死体から歯を抜いてくるとは、胸が悪くなりそうだ。そんなことが自分にできるとは考えられなかった。それでもやるしかない。ほかに選択肢はないのだ。(中略)わたしは、死人に痛みはないのだから、と自分に言い聞かせた。しかし、わたし自身には痛みがあった。
(『アウシュヴィッツの歯科医』から引用)
非ユダヤ人女性との恋
本書が他のホロコースト関連本と異なっているのは、ポーランド女性と恋に落ちた話もさわやかに描かれているからだろう。
出会いはブロネクがシュタイネック労働収容所にいた時だ。森の中の泉に水を汲みに行くという作業を命令され外に出ると、そこで5人の非ユダヤの若いポーランド女性たちに会った。彼女たちはどうしてユダヤ人というだけで頭髪を剃られ収容所に入れられているのか理解できずショックを受けていたという。
ブロネクはその中のひとりゾーシャという娘と相思相愛になる。彼女はこっそり食料を渡したり、ブロネクが家族と連絡をとるための手紙を請け負ったり、やがては家族で彼をかくまうとまで言った。しかし、ユダヤ人をかくまうと死刑になることを知っていた彼はこの申し出を断わり、二人は離れ離れとなる。戦後にブロネクはゾーシャを必死で探したそうだが、どうしても見つけることはできなかったそうだ。
知られざるカップ・アルコナ号の沈没
1945年、奇跡的にアウシュヴィッツから解放されたブロネクにはさらなる試練が待ち受けていた。
強制収容所から移送されてきたブロネクたちユダヤ人6000人はバルト海のリューべック湾に浮かぶ、豪華客船カップ・アルコナ号に乗せられた。これで助かる、自由になれると彼らは希望をもっただろう。
が、しかし、味方であったはずの連合軍、イギリス軍の爆撃機による攻撃を受け、客船はタイタニックさながら沈没。海に飛び込んで生還した収容者はごく僅かしかいなかった。ブロネクは、海に浮かぶ小さな木片を見つけ、裸になってこれにつかまり九死に一生を得た。
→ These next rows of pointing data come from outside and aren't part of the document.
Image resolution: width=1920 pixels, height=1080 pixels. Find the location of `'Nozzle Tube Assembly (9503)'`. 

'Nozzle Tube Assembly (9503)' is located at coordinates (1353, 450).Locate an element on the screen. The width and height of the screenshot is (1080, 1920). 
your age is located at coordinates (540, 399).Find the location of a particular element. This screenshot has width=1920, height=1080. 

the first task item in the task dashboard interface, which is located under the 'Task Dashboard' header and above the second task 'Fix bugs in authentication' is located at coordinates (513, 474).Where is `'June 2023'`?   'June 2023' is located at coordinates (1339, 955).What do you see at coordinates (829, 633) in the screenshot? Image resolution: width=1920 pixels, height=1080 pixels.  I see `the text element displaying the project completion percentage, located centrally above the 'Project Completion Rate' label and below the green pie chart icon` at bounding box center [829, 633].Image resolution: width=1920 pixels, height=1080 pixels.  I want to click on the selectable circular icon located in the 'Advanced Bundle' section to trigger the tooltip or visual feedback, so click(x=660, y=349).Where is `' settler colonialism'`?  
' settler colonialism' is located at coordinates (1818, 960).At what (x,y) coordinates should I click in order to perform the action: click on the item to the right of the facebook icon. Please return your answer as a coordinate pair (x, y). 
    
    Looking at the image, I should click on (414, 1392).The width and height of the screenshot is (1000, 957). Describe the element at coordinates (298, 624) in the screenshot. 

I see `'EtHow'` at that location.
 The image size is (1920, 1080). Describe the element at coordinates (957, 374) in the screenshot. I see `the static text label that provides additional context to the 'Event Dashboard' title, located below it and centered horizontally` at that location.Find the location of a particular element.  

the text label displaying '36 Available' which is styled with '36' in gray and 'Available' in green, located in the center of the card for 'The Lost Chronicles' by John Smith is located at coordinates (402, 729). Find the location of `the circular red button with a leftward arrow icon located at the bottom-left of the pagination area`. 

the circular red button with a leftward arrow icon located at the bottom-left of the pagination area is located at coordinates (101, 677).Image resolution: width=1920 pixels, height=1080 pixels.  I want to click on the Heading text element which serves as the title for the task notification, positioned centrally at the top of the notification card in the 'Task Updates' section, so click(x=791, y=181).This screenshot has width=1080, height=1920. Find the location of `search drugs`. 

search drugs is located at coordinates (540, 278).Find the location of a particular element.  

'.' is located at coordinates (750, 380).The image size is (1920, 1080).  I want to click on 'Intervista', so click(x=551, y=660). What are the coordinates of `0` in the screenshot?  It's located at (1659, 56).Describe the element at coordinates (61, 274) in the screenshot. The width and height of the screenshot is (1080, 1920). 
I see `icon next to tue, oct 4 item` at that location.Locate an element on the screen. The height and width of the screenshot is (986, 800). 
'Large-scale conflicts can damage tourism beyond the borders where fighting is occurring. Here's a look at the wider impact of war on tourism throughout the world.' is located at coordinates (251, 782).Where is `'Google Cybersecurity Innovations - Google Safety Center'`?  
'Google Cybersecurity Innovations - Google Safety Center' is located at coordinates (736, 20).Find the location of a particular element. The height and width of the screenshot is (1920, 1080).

1975年の機密解除により、イギリス空軍が船を沈没させたことは明らかになったが、その理由は今もまだ謎のままだという。
カップ・アルコナ号沈没は、海洋史上三番目という大惨事だったにもかかわらず、私も本書を読むまでその詳細を知らなかった。ブロネクはここでも生き証人としてその体験を克明に書き残したのだ。
本書を読み終え、思ったことがある。私はまだポーランドを旅したことがない。が、いつかは負の遺産・アウシュヴィッツも見ておくべきだろう、と。
【書籍紹介】
アウシュヴィッツの歯科医
著者:ベンジャミン・ジェイコブス
発行:紀伊國屋書店
1941年、ポーランドの小さな村のユダヤ人家庭で暮らしていた21歳の青年がナチス・ドイツの強制収容所へ送られる。歯科医の勉強を始めて1年目の彼に、母は歯の治療用具箱を持っていくよう強く勧めた。その箱が、のちのち自分と家族の命を救うことになるとは、そのときは思いもしなかった。